Não posso afirmar com relação ao Indigo Prophecy, pois naquela época eu estava mais ocupado jogando Final Fantasy 10 pra prestar atenção nisso, mas desde Heavy Rain a Quantic Dream cunhou a tendência de sugar o máximo que o console da Sony era capaz de realizar. E com Beyond não poderia ser diferente: ele é simplesmente um jogo next gen que insistiu em ser lançado uma geração antes.

Os visuais desse jogo são insanos, simples assim. Parece que é meta desse estúdio fazer o seu queixo cair ainda no menu principal de seus games. As fotos que você vê durante o texto são da versão remasterizada para PS4, mas acredite quando eu digo que a baba escorria pelo meu queixo da mesmíssima forma há nove anos, quando eu joguei o Heavy Rain pela primeira vez no PS3.

O new game mais procrastinado da história dos games.

Eu sei que os menos tolerantes a novelas interativas movidas a QTEs irão argumentar que um jogo que caminha a 0km/h tem mais que a obrigação de entregar visuais divinos, mas seria injusto não dar o devido crédito à mais essa façanha da Quantic Dream. Os visuais de Beyond são tão belos que nos fazem esquecer, por diversas vezes enquanto jogamos, que não estamos vendo um game da geração atual bem na nossa frente.

Infelizmente, o mesmo não pode ser dito da sincronia labial e da movimentação dos personagens. Mesmo contando com atores famosos do nível da Karen Paige e do Willem Dafoe, a Quantic Dream não cria vergonha na cara e nos assalta com animações de personagens andando para um lado enquanto a cabeça olha pra outro; personagens que caminham quando a situação pedem por uma corrida mais apressada; e expressões que simplesmente não condizem com os sentimentos interpretados pelos atores.

Às vezes os personagens parecem robôs entediados, e nem sempre isso é proposital...

O resultado final é uma apresentação que peca em cativar o jogador em alguns momentos cruciais da trama e, por mais de uma vez, resulta em risos e chacotas quando a intenção era sensibilizar ou causar revolta no jogador.

Sobre o som do jogo não tenho muito o que falar. Eu assumi o risco de jogar com legendas e áudio em português, apenas pra comprovar que me depararia com os clássicos problemas encontrados nas já conhecidas dublagens PT/BR: diálogos mornos que beiram o ininteligível e um volume de dublagem que muitas vezes suprime o áudio de excelente qualidade do trabalho original. Mesmo contando com as figuras clássicas que dublam os respectivos atores dos filmes abrasileirados, o resultado final fica muito aquém do esperado para um game desse porte.

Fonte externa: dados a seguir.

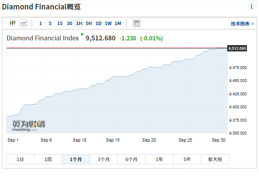
Task: Switch interval to 1D
Action: pos(98,23)
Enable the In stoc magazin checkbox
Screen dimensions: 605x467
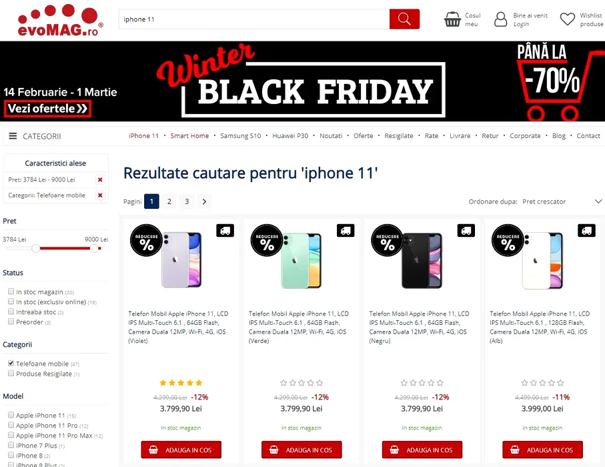[11, 292]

AIDEN, DÁ UM JEITO NELES! (4,5)


Os jogos da Quantic Dream são como sorvete de chocolate: se você experimentou um, experimentou todos. Beyond traz a mesma fórmula de Indigo Prophecy e Heavy Rain: você controla uma personagem e precisa “procurar” por bolinhas brancas que representam as possibilidades de interação que Jodie pode realizar.

Já pulando pra parte das pedradas, é incrível como um jogo com a suposta pretensão de fazer o jogador refletir sobre a condição humana consegue te obrigar a realizar as mais banais tarefas que uma pessoa, em seu dia-a-dia, executa de forma mecânica e automática, sem parar por muito tempo pra pensar no esforço que dispende para realizá-las.

Cage e sua obsessão com tarefas sem sentido...

O trailer de Beyond vinha com os dizeres de “no more QTEs”, mas não se engane: apesar da demão de gráficos super bem feitos, é EXATAMENTE isso que você será obrigado a aguentar durante 99% da aventura. Pra piorar, a precisão de alguns comandos ficou completamente prejudicada aqui por causa da subjetividade de algumas ações.

Muitas vezes você vai errar ações evasivas por pensar que o jogo quer que você vá em direção a algum objeto ou pessoa do cenário, quando na verdade você devia ir no caminho oposto. Nos momentos em que a ação fica em câmera lenta, várias vezes você vai ficar sem saber qual a direção correta que deve pressionar no analógico direito, por causa da ambiguidade da cena.

Nessa altura as mecânicas de point-and-click começam a pesar no gameplay.

Quando tomamos posse de Aiden, por meio do botão triângulo, devemos realizar comandos diversos com os dois analógicos do PS3/4. E “nada de QTEs” é o meu rabo, senhor Cage: apesar da falsa sensação de escolha, tudo que nos resta a fazer, quando estamos no controle de Aiden, é procurar por possibilidades de QTEs para fazer Jodie avançar.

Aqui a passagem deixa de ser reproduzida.